2. Azeotrope-like compositions according to claim 1 wherein said weight percent of 1,1,2-trichloro-1,2,2-trifluoroethane is from about 70.7 to about 73.8, said weight percent of methanol is from about 5.9 to about 6.2, said weight percent of nitromethane is from about 0.03 to about 0.2 and said weight percent of 1-chloropropane is from about 20.0 to about 22.0.
3. Azeotrope-like compositions according to claim 1 wherein said weight percent of 1,1,2-trichloro-1,2,2-trifluoroethane is about 73.8, said weight percent of methanol is about 6.1, said weight percent of nitromethane is about 0.2 and said weight percent of 1-chloropropane is about 20, which compositions have a boiling point of about 38.3° C. at 760 mm Hg.
4. Azeotrope-like compositions consisting essentially of 1,1,2-trichloro-1,2,2-trifluoroethane, methanol, nitromethane and at least about 18.6 weight percent 1-chloropropane which boil at about 38.3° C.±1° C. at 760 mm Hg.
5. Azeotrope-like compositions according to claim 4 which boil at about 38.3° C.±0.6° C. at 760 mm Hg.
6. The method of cleaning a solid surface which comprises treating said surface with an azeotrope-like composition as defined in claim 1.
7. The method of cleaning a solid surface which comprises treating said surface with an azeotrope-like composition as defined in claim 2.
8. The method of cleaning a solid surface which comprises treating said surface with an azeotrope-like composition as defined in claim 3.
9. The method of cleaning a solid surface which comprises treating said surface with an azeotrope-like composition as defined in claim 4.
10. The method of cleaning a solid surface which comprise treating said surface with an azeotrope-like composition as defined in claim 1 in which the solid surface is a printed circuit board contaminated with solder flux.
11. The method of cleaning a solid surface which comprise treating said surface with an azeotrope-like composition as defined in claim 4 in which the solid surface is a printed circuit board contaminated with solder flux.
Description
DESCRIPTION

1. Field of the Invention

This invention relates to azeotrope-like mixtures of 1,1,2-trichloro-1,2,2-trifluoroethane, methanol, nitromethane and at least 18.6 weight percent 1-chloropropane. These mixtures are useful in a variety of vapor degreasing applications and as solvents in a variety of industrial cleaning applications including defluxing of printed circuit boards.

# Rows
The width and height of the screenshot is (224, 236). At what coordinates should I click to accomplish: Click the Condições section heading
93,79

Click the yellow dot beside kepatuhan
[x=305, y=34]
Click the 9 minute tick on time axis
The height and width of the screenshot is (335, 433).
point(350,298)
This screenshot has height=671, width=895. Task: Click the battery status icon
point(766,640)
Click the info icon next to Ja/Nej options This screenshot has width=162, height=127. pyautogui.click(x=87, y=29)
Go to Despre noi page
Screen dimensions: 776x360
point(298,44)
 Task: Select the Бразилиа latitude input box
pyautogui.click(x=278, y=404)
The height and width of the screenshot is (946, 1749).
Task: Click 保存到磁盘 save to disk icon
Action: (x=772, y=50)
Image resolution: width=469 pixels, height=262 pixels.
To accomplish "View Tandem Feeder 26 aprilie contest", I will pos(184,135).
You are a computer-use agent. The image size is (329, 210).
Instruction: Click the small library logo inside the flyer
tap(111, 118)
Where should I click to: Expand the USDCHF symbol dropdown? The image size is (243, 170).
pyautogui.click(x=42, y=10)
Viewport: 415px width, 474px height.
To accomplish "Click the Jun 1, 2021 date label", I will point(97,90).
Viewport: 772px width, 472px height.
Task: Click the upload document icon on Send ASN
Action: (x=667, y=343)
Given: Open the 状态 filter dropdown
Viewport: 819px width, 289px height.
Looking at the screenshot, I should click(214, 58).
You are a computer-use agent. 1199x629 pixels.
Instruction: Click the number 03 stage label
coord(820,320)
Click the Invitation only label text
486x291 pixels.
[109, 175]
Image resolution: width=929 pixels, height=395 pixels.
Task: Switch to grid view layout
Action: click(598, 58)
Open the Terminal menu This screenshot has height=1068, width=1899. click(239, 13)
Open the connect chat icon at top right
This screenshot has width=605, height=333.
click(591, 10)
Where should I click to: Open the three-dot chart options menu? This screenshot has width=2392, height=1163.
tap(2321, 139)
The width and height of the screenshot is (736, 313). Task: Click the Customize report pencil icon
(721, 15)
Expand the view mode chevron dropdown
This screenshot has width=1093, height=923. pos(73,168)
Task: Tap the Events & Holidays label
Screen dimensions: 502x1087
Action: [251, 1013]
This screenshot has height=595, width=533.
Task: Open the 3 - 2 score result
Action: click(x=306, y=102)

# Problems to work on
1. Answer these from the solvent mixture text:
(a) What boiling point does claim 3 give for its compositions?
(b) According to claims 10 and 11, what kind of solid surface is being cleaned?
(c) According to the Field of the Invention, what applications are the mixtures useful in?
2. List every compound that the solvent mixture text names as part of the azeotrope-like compositions.
3. Pick up the solvent mixture text after its last sentence and carry it on.

# Task responses
1.
(a) About 38.3° C. at 760 mm Hg.
(b) A printed circuit board contaminated with solder flux.
(c) A variety of vapor degreasing applications, and as solvents in a variety of industrial cleaning applications, including defluxing of printed circuit boards.

2.
1,1,2-trichloro-1,2,2-trifluoroethane
methanol
nitromethane
1-chloropropane

3.
2. BACKGROUND OF THE INVENTION

Vapor degreasing and solvent cleaning with fluorocarbon based solvents have found widespread use in industry for the degreasing and otherwise cleaning of solid surfaces, especially intricate parts and difficult to remove soils.

In its simplest form, vapor degreasing or solvent cleaning consists of exposing a room-temperature object to be cleaned to the vapors of a boiling solvent. Vapors condensing on the object provide clean distilled solvent to wash away grease or other contamination. Final evaporation of solvent from the object leaves behind no residue as would be the case where the object is simply washed in liquid solvent.

For difficult to remove soils where elevated temperature is necessary to improve the cleaning action of the solvent, or for large volume assembly line operations where the cleaning of metal parts and assemblies must be done efficiently and quickly, the conventional operation of a vapor degreaser consists of immersing the part to be cleaned in a sump of boiling solvent which removes the bulk of the soil, thereafter immersing the part in a sump containing freshly distilled solvent near room temperature, and finally exposing the part to solvent vapors over the boiling sump which condense on the cleaned part. In addition, the part can also be sprayed with distilled solvent before final rinsing.

Vapor degreasers suitable in the above-described operations are well known in the art. For example, Sherliker et al. in U.S. Pat. No. 3,085,918 disclose such suitable vapor degreasers comprising a boiling sump, a clean sump, a water separator, and other ancillary equipment.

Fluorocarbon solvents, such as trichlorotrifluoroethane, have attained widespread use in recent years as effective, nontoxic, and nonflammable agents useful in degreasing applications and other solvent cleaning applications. Trichlorotrifluoroethane has been found to have satisfactory solvent power for greases, oils, waxes and the like. It has therefore found widespread use for cleaning electric motors, compressors, heavy metal parts, delicate precision metal parts, printed circuit boards, gyroscopes, guidance systems, aerospace and missile hardware, aluminum parts and the like.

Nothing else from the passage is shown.